Thu 7:30 PM - 8:45 PM ET (local time loading)
Jan 15 - Mar 19, 2026
10 sessions, 1 hour 15 minutes each
Live
All with an interest are welcome!
An Asian American studies teach-in for the crumbling sinkhole of 2026 America. With poems. Join lifelong Asian Americanist scholars learning with and from students new to the field alongside leading Asian American poets and writers. Together we’ll weigh the possibilities–and responsibilities–of Asian American studies and Asian American arts right now. With sessions on genocide in Gaza; the sweeping purges of all things DEI and QTNB; the abyss of the Asian American mental health crisis; the radical potentials of friendship and grief.
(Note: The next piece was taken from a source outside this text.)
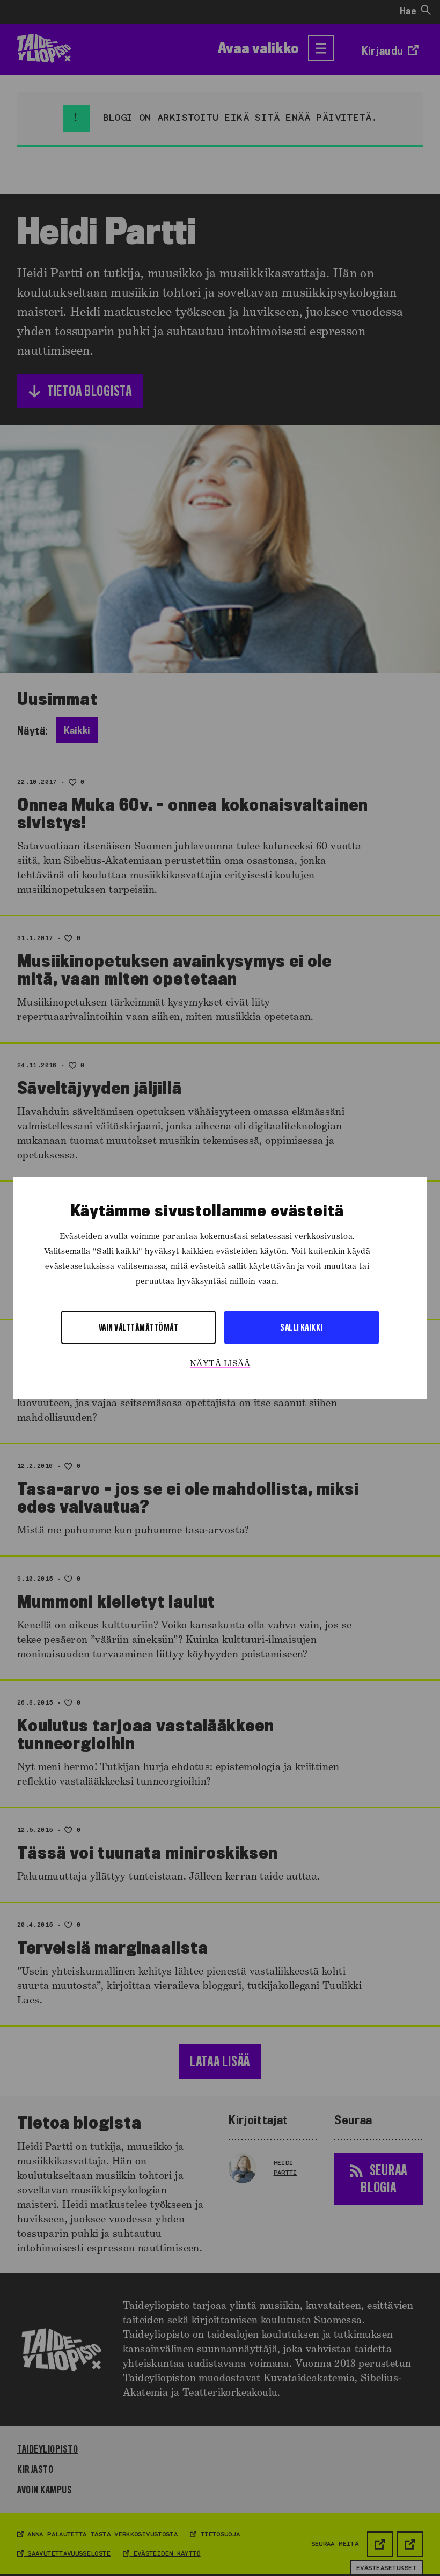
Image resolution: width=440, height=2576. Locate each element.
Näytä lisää (220, 1364)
Throughout will be a commitment to DIY access culture and disability justice we'll wear like garbage bags into a monsoon. Course texts will include “hijacked” poems by George Abraham; a class-sourced FAQ on dealing with EYE-CE; an “intimate lecture” by newly minted US Poet Laureate Arthur Sze; queer eco-justice stickers and film shorts by Jess X. Snow; the spring 2024 student encampments as epic poems. Course learning objectives will include fun, vulnerability, trust-building, lip-biting hope, and–cue grandiose music–the groaning sounds of doors opening inside us.
- Participants receive readings via Google Drive. All class sessions will be held and recorded on Zoom until 1 month after the course's end.
- lawrence-minh bùi davis
lawrence-minh bùi davis is a refugee diaspore, curator, writer, and troublemaker who lives as a guest on the ancestral lands of the Piscataway Nation. A co-founder of the arts anti-profit AALR (2009), the Asian American Literature Festival (2017), and the Center for Refugee Poetics (2018), he believes in stewardship of literature as social and ethical ecosystem. As far as anyone knows, he was the first curator of viet descent at the World’s Largest Museum and Research Complex, as well as the first to be exiled from it. Sometimes you can see new things by the light of his neurodivergence.
- Mimi Khúc
Mimi Khúc, PhD, is a writer, scholar, and teacher of things unwell. She is the Co-Editor of The Asian American Literary Review and an adjunct professor in Asian American studies and disability studies. Her work includes Open in Emergency, the Asian American Tarot, and dear elia: letters from the Asian American Abyss. She loves cats more than you can probably imagine.